Each line from the one containing "Click the форма" to the end of the records below should be restated word for word; please leave out all other lines.

- Opening Delimiter -

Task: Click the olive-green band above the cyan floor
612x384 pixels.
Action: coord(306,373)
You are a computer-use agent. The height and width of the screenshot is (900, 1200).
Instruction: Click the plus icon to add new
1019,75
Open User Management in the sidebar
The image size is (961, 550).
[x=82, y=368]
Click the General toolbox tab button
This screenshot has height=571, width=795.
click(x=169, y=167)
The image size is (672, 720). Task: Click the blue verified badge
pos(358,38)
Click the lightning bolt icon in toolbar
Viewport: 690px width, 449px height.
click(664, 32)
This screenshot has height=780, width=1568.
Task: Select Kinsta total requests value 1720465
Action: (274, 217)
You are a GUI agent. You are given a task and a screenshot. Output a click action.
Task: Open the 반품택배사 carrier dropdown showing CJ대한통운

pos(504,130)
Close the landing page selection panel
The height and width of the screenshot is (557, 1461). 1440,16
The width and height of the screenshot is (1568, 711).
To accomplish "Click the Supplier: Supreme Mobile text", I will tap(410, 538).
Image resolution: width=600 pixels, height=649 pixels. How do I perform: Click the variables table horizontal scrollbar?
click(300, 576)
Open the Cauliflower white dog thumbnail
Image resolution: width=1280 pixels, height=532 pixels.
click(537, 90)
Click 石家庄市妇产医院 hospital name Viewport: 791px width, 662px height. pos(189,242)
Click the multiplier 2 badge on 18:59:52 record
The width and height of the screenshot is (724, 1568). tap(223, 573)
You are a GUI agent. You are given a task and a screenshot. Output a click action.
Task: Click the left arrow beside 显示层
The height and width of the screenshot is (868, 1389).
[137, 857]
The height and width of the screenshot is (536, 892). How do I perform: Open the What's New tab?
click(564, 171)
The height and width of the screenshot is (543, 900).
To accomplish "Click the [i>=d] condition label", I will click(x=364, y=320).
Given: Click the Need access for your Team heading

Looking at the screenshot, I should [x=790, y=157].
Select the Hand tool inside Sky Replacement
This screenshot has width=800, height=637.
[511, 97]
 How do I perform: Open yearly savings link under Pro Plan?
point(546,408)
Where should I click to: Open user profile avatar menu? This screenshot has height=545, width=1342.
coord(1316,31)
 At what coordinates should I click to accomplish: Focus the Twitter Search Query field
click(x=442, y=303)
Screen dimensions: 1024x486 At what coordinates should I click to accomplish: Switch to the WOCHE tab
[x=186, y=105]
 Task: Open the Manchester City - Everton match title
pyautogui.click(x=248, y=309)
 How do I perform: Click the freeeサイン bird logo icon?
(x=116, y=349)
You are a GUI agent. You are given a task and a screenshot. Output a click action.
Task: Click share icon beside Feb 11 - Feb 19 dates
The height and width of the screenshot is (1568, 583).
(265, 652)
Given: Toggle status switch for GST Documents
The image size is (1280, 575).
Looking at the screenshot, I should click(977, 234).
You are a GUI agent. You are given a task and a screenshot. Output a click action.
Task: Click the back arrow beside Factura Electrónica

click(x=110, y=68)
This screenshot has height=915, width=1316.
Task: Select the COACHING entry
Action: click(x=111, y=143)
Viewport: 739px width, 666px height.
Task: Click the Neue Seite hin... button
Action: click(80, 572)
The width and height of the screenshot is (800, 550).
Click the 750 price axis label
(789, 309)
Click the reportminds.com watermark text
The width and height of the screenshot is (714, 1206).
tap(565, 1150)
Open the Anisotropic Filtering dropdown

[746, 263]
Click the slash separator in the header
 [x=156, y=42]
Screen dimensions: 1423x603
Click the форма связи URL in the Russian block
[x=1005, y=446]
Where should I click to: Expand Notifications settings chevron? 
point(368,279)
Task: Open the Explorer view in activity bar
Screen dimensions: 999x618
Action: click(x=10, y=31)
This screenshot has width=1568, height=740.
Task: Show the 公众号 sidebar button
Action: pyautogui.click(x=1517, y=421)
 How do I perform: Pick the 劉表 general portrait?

- Closing Delimiter -

*REPLY TO THE EXERCISE*:
Click the форма связи URL in the Russian block
[x=1005, y=446]
Where should I click to: Expand Notifications settings chevron? 
point(368,279)
Task: Open the Explorer view in activity bar
Screen dimensions: 999x618
Action: click(x=10, y=31)
This screenshot has width=1568, height=740.
Task: Show the 公众号 sidebar button
Action: pyautogui.click(x=1517, y=421)
 How do I perform: Pick the 劉表 general portrait?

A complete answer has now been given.